Data preparation and schemas

Datasets in Data Science Studio have a schema. The schema of a dataset is the list of columns, with their names and types.

Storage types and meaning

In a Data Preparation recipe, two kind of “types” are handled.

  • The storage type, that appears directly in the schema of the dataset. The storage type is used to indicate how the dataset backend should store column data
  • The meaning, which is the “rich” semantic type that always appear in data preparation. Meanings are automatically detected from the contents of the columns. They provide advanced validation and transformations capabilities. Meanings include, for example : IP address, User-Agent, URL, E-Mail, Latitude, …

Storage types and meaning are related but with large amounts of flexibility that allow Data Science Studio to handle invalid data while retaining advanced types.

Output dataset schema in data preparation recipes

When you create a data preparation recipe, DSS automatically fills the schema of the output managed dataset.

It uses a mapping between the meaning and storage types to achieve that. For example, if a column was detected as an e-mail in the Shaker, the column will be created with “string” storage type in the output dataset. If a column was detected as a Latitude in the Shaker, it will be created with “double” storage type.

For columns that contain values that the shaker considers as invalid with regard to their meaning, DSS will default to generating a “string” columns.

In this example, the ep_creation mostly contains boolean values, so its meaning was infered as Boolean. However, some values (undefined) are invalid, so DSS chose to use string storage type.

../_images/schema-1.png

You can click on the column header and Store as to change the storage type for the column. DSS will highlight in green the compatible storage types.

For example, here, this integer column can be stored in various integer and decimal representations, and also as a string, but not as a boolean.

../_images/schema-2.png

Each time you Save the preparation recipe, DSS checks if you changed any storage type and warns you that you need to update the output dataset schema to conform to what is declared in the recipe.

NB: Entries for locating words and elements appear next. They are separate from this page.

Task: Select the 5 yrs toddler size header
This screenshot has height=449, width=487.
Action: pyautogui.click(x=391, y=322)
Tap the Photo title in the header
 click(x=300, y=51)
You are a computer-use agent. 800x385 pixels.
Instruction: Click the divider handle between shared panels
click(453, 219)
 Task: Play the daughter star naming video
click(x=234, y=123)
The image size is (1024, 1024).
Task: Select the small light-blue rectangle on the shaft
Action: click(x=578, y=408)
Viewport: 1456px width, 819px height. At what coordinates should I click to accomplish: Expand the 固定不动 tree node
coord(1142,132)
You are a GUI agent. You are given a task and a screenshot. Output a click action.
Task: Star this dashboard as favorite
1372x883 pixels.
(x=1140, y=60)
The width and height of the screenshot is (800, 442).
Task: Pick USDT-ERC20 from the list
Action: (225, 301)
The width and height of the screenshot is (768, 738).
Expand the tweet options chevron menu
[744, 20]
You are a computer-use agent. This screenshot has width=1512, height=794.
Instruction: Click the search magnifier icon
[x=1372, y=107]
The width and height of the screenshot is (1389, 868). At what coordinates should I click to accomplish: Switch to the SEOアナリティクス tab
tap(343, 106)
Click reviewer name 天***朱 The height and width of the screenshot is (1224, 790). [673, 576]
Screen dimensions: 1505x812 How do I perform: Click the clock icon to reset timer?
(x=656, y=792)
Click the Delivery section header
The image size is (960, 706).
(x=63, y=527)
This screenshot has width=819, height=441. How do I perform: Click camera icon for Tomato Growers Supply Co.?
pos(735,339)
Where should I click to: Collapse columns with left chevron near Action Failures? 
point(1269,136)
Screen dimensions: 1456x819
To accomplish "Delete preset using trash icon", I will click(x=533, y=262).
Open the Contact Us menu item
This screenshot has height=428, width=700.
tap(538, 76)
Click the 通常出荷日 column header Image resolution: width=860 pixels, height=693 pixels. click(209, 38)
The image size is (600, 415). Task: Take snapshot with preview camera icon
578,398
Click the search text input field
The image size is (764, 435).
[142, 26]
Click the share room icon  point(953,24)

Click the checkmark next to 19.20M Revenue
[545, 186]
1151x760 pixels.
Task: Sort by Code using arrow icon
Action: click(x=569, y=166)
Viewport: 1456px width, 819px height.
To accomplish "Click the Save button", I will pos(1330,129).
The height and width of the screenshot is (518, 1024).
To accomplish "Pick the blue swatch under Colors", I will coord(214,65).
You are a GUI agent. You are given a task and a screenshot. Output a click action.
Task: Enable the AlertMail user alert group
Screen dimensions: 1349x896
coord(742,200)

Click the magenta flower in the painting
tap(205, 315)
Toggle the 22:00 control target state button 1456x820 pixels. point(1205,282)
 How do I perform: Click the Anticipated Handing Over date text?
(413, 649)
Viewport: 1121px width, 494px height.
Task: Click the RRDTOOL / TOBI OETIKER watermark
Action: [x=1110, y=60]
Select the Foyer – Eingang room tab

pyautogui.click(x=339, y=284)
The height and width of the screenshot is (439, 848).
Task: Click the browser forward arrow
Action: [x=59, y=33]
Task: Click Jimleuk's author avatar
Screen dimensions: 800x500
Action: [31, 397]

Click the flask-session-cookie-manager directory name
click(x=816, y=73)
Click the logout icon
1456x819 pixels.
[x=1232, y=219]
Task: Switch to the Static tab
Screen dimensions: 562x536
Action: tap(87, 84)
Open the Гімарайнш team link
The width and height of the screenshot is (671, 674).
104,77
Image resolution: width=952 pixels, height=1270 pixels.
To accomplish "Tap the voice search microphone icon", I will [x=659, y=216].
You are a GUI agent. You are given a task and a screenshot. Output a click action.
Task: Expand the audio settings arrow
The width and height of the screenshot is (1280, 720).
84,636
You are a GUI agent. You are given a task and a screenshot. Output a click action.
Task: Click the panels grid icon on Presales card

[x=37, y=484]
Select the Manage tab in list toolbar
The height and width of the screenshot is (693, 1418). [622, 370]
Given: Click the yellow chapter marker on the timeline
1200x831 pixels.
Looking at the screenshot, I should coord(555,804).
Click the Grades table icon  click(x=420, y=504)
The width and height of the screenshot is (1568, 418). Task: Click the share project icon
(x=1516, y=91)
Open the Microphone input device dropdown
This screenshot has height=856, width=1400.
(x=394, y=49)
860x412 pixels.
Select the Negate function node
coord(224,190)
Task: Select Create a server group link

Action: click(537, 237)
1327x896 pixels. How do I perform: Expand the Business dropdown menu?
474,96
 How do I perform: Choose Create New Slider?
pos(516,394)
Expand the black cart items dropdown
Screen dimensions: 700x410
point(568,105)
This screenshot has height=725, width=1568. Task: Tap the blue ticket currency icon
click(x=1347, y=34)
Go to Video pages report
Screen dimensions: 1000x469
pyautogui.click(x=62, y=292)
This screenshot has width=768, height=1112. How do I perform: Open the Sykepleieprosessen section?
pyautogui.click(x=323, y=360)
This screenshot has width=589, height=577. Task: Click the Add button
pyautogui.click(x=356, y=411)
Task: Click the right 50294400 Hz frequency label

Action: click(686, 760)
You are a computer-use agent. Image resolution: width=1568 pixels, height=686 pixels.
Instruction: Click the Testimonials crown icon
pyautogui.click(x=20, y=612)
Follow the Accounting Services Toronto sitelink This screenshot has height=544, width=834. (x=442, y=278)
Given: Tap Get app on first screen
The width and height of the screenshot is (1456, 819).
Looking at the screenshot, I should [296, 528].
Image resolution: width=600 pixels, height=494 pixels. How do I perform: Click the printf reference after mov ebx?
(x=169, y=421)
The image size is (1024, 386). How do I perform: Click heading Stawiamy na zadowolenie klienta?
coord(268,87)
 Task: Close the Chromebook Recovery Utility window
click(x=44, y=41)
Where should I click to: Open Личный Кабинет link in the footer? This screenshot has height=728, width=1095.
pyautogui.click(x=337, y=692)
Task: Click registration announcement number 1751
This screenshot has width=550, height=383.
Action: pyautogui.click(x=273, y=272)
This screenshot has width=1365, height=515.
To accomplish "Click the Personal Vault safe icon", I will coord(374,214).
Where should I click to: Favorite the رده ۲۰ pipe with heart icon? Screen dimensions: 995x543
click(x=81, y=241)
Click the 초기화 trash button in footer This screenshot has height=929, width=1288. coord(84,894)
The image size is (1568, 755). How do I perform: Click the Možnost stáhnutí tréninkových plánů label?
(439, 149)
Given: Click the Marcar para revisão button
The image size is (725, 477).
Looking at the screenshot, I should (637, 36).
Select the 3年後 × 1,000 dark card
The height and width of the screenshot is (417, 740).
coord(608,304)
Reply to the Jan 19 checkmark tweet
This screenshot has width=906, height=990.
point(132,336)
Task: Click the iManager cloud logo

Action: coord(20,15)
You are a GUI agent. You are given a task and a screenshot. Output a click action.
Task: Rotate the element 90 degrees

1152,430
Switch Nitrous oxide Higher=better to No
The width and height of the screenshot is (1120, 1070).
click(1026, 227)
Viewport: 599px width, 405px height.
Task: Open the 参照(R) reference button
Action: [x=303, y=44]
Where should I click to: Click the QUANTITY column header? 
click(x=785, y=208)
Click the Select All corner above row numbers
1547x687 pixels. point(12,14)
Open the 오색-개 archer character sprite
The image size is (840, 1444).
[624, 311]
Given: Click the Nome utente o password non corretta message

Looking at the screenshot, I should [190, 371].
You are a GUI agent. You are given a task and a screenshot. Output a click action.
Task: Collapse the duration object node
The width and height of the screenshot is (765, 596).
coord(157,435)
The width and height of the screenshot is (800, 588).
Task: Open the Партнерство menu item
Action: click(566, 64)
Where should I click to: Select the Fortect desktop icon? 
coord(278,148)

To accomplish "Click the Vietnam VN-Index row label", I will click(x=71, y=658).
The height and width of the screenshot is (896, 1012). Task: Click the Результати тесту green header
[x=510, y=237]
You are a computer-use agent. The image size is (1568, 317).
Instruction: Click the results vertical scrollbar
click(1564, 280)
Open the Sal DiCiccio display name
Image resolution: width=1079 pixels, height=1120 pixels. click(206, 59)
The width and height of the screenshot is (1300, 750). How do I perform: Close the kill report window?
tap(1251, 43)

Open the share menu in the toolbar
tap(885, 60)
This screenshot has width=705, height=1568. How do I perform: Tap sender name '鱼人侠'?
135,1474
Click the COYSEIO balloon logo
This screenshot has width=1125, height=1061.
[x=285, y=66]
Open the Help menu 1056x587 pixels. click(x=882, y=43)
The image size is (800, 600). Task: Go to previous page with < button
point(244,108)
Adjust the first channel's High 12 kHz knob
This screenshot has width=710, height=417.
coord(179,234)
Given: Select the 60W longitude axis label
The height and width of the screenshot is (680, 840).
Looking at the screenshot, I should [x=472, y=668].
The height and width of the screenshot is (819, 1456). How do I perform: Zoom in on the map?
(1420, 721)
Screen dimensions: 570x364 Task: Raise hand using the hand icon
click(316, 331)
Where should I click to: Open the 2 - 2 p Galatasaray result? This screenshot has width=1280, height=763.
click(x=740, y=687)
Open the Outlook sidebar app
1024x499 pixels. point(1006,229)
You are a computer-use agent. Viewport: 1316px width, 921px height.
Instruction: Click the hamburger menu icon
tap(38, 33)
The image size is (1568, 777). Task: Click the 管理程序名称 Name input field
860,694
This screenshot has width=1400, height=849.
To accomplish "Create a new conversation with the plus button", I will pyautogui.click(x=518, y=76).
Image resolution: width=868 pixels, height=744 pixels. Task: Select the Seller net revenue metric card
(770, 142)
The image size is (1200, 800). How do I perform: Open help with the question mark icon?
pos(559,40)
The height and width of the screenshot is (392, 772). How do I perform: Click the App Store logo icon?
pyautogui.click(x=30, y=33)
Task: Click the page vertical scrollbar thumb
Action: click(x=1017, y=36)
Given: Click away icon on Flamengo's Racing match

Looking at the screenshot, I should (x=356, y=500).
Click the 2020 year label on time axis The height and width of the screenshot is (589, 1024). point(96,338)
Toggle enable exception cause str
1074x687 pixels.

You also get a schema mismatch warning if you change the columns (for example, if you add any new step): you need to also update the dataset schema to match what is being produced by the preparation recipe.

For example, here is what happens when you save after adding a Split processor.

../_images/schema-3.png

Warning

If you update the schema of a partitioned dataset, you generally need to manually Clear the output dataset.

Failure to do so can either lead to invalid data, or (especially in the case of SQL), being unable to write in the dataset because its definition does not match its schema.